A direct link to the algorithm can be found here and is based on Ma et al. (2017) .
Token passing with task swaps (TPTS) is a decentralized algorithm that tackles the online version of the problem. It improves TP by allowing free agents to swap tasks. When agents look for a new task they will also check whether they can reach the pick up location of tasks already assigned to other agents more efficiently. If so, the agent that was originally assigned this task will stop executing it and the new agent will take over.
A direct link to the algorithm can be found here and is based on Ma et al. (2017) .
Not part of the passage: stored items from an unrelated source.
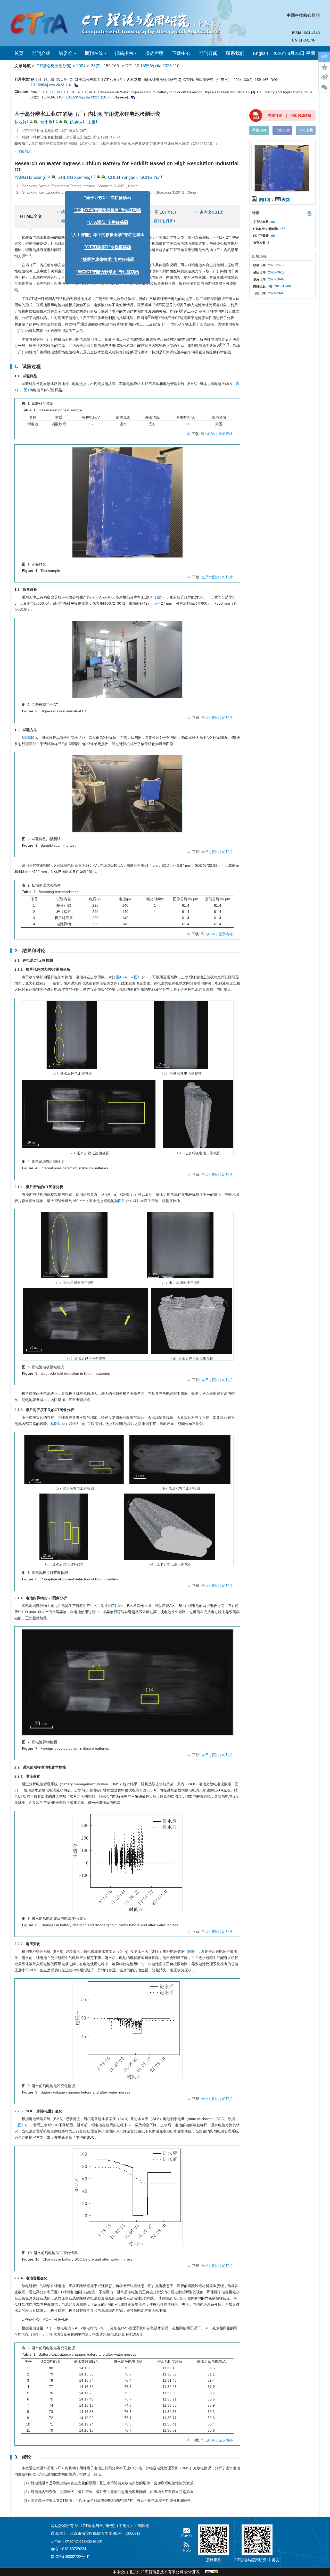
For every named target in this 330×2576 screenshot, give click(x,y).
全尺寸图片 (210, 577)
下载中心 (181, 53)
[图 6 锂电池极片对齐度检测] (127, 1502)
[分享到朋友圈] (324, 87)
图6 (57, 1424)
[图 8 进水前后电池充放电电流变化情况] (127, 1865)
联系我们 (235, 53)
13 (226, 344)
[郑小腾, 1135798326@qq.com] (60, 121)
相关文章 (69, 221)
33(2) (96, 66)
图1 (26, 390)
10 (78, 322)
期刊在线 (94, 53)
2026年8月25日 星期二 (296, 53)
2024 (81, 66)
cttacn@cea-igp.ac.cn (83, 2541)
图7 (111, 1606)
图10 (22, 2125)
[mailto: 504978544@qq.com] (53, 176)
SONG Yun (150, 177)
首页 (18, 53)
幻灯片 (227, 577)
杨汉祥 (20, 122)
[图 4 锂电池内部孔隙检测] (127, 1080)
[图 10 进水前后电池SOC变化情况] (127, 2199)
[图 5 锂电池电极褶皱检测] (127, 1288)
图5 (107, 1195)
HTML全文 (117, 212)
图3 (28, 738)
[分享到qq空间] (324, 67)
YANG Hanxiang (29, 177)
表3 (35, 2334)
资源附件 (164, 221)
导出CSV (208, 434)
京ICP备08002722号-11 (70, 2556)
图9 (191, 1951)
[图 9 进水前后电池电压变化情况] (127, 2032)
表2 (86, 872)
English (260, 53)
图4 (118, 977)
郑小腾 (46, 122)
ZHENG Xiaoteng (74, 177)
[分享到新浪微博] (324, 77)
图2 (159, 597)
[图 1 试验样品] (127, 504)
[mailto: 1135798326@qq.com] (103, 176)
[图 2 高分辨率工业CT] (127, 661)
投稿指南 (124, 53)
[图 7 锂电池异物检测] (127, 1684)
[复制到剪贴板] (75, 85)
Task allocation and prioritized path planning is a centralized algorithm that tackles the offline version of the problem. Both TP and TPTS could also be used for the offline version but they produce less optimal results. The first part of the algorithm, the task allocation phase, uses a modified version of the LKH-3 solver which finds a task sequence with a low makespan. In the second part, the path planning phase, path for each of the agents are planned. This is done by assigning priorities to each agent. We use a modified version of the prioritized path planning presented in Van Den Berg et al. (2005) The main idea is to first plan paths for the agents with the highest execution time. Then we plan new paths for the remaining agents that do not collide with the list of already planned paths. We use dummy paths based on Liu et al. (2019) for deadlock avoidance. This is necessary to avoid situations where a (sub)path cannot be planned due to multiple agents blocking each other. These dummy paths are collision free paths from the goal location of the last subpath to the agent’s parking spot. This way the agent can always move back to its parking location and wait there.
A direct link to the algorithm can be found here and is based on Ma et al. (2018) and the papers mentioned above.
Multi-objective ask allocation and prioritized path planning is a centralized algorithm that tackles the offline version of the problem. More in particular it attempts to optimize several objective at once. On the one hand we want tasks to be delivered as soon as possible, but we also take into account priorities: some tasks might have a higher priority than others. In order to help the algorithm in finding a trade-off between the two objectives, the user can specify a number between 0 and 1 which denotes the importance of these priorities: if set to 0 priorities will be ignored, if set to 1 the system will be forced to pick up tasks with a high priority first, even though they might be far away.
This algorithm is based on another algorithm that is added in the toolbox: Task allocation and prioritized path planning. The path planning phase remains the same, but the allocation phase now takes into account the different objectives. This means that this algorithm can easily be adapted to take into account other objectives.
A direct link to the algorithm can be found here.